Your answer must be every line of the data that holds the string "cell".
——————————
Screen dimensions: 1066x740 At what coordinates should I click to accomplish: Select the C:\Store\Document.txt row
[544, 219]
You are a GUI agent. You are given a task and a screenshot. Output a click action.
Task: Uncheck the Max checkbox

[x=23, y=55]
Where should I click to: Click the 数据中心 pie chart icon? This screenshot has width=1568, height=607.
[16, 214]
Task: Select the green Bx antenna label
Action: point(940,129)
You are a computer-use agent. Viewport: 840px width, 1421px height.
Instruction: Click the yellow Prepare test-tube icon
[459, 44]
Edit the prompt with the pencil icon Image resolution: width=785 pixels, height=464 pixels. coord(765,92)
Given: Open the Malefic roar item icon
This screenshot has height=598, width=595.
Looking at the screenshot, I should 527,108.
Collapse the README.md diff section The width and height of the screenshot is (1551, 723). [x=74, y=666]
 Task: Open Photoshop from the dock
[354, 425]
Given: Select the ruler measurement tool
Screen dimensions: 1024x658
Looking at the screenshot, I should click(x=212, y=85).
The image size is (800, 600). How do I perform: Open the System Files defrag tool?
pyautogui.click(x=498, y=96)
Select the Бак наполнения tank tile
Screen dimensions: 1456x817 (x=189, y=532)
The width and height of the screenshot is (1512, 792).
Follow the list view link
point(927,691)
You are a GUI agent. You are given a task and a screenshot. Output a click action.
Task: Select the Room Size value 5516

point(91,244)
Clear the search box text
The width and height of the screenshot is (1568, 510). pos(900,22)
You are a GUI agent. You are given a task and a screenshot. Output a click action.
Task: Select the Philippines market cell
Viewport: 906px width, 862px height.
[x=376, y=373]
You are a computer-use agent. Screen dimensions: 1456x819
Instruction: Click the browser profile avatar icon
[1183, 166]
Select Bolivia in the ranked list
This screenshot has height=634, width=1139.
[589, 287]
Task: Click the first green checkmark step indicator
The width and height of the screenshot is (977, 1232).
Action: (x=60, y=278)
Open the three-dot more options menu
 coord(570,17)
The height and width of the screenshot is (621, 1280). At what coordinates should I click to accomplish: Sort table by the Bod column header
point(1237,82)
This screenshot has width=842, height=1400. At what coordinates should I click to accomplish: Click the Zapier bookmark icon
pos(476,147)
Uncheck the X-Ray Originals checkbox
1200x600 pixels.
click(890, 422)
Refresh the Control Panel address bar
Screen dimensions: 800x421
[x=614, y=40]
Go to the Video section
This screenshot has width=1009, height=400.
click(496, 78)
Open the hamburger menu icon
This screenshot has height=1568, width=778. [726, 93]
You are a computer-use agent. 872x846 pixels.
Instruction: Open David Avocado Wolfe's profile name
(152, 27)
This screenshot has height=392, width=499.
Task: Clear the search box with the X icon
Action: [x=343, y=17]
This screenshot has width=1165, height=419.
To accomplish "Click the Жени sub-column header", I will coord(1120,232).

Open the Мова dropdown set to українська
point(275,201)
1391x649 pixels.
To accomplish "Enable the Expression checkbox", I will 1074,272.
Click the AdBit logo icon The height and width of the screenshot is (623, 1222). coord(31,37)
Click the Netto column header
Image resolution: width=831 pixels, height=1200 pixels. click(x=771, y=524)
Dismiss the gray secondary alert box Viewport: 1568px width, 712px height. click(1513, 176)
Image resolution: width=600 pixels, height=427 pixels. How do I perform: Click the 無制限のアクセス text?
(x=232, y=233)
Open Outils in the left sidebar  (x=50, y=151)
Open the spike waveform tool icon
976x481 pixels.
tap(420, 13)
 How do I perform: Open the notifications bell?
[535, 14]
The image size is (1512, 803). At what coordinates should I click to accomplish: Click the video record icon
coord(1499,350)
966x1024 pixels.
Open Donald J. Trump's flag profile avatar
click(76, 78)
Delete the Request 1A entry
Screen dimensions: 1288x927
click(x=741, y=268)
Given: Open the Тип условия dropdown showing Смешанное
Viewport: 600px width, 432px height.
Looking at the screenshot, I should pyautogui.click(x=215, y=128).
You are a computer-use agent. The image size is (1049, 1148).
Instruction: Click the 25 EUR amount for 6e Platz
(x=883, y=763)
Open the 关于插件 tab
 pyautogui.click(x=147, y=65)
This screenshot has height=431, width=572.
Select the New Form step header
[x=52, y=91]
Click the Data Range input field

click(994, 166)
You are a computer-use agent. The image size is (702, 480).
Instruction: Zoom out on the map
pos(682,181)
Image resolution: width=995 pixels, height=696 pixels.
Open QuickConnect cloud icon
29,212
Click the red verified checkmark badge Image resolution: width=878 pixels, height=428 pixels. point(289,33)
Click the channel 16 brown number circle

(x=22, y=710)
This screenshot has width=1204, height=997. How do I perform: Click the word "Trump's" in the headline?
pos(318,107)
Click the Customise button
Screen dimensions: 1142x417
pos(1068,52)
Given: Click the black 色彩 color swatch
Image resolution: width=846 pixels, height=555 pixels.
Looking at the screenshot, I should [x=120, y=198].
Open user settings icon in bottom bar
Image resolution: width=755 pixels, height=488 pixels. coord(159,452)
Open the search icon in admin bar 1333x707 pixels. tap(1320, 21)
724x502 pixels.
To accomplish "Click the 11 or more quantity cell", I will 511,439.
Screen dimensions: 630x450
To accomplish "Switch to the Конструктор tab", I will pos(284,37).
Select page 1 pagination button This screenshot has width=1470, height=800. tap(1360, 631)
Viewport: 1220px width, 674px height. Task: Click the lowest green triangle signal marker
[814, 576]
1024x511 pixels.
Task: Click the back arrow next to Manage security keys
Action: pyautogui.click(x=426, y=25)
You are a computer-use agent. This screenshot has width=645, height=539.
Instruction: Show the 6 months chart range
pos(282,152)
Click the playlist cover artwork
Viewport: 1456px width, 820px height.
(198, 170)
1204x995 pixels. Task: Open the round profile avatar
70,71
——————————
Exercise solution:
Task: Select the Philippines market cell
To accomplish "Click the 11 or more quantity cell", I will 511,439.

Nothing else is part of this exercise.